Thragg is the firstborn, a black male with a tiny white tuft at his throat and a single white hair protruding from the middle of his back. He'd also become the runt of the litter after growing at a normal rate for the first five weeks. As he fell behind, the others tended to crowd him out -- he clearly wasn't getting his share of milk, and then Mommy decided that it was time to begin weaning.
To top that off, Thragg took sick, not once but a couple of times. By week six and in spite of our interventions, he was thin and fragile, while the others bounded about, their chubby bodies landing on him as they played. He headed for cover, seeking us out, wanting to be held and protected. And all the while, he got thinner and thinner. His eyes lost expression, his walk became a listless stagger.

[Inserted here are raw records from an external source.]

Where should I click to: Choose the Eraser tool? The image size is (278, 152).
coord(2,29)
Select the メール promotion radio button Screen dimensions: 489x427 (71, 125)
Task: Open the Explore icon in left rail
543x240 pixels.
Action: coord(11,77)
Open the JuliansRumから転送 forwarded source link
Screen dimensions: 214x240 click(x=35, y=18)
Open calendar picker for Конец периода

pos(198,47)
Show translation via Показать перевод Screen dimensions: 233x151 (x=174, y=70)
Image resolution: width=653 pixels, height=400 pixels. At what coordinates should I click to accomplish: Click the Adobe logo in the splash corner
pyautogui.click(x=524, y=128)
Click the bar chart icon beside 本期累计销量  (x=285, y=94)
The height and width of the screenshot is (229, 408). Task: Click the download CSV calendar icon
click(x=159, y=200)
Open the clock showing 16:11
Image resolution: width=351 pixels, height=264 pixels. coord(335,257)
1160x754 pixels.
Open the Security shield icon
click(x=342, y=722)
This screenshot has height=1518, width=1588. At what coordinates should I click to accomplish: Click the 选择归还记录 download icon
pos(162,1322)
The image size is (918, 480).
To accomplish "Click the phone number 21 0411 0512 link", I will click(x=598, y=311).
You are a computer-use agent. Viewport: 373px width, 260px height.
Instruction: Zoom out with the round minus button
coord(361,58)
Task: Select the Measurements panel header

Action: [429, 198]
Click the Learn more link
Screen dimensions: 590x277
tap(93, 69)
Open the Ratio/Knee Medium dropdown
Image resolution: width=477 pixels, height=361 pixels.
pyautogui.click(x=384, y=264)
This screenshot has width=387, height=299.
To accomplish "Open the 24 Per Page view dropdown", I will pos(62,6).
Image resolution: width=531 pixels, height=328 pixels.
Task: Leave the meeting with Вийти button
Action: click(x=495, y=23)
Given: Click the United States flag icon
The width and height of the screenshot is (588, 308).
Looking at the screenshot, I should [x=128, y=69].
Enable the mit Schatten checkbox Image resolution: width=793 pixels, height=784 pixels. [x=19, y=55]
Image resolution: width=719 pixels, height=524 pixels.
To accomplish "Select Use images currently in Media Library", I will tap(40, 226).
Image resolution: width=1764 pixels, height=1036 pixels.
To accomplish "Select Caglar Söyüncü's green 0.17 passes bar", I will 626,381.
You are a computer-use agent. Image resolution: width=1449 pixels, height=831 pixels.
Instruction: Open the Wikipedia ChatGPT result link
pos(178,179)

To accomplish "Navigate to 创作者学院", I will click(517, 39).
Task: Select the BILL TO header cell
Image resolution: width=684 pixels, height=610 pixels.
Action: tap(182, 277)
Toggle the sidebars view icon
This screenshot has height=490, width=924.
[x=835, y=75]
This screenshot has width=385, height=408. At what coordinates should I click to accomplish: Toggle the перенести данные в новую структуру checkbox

It was quite apparent to us that we were losing the little guy. A milk substitute, complete with a pet nurser didn't tempt him. Private sessions we'd been orchestrating with Mommy were no longer working -- she refused to oblige. For several days we rose each morning suffused in dread. Each time, he made his way weakly along and sat at our feet in the most pathetic manner.
As our worry grew, we decided to take him to the local SPCA (from whence Lily had come) for a prognosis. Dreading the worst, Brent could hardly believe his ears when Cindy checked him over and declared, "Nothing wrong with this kitten! He's just a runt." She offered instructions on making gruel for him and showed us how to use the pet nurser more effectively.
It was a turning point. He began to pick up right away, and now, as he nears eight weeks, the tiny creature is rounding out and making gains steadily. Still less than half the size of two of his siblings (as you can see in the photo) the spark is back in his eyes and he's even engaging in a little play.
You'd almost think this would be reason to keep him - maybe only him - but not the others. You'd be wrong. Believing we were losing Thragg showed us how precious each of these tiny creatures really are to us. We love each and every one of them.
And this is why they're staying.
That, and cat scratch fever.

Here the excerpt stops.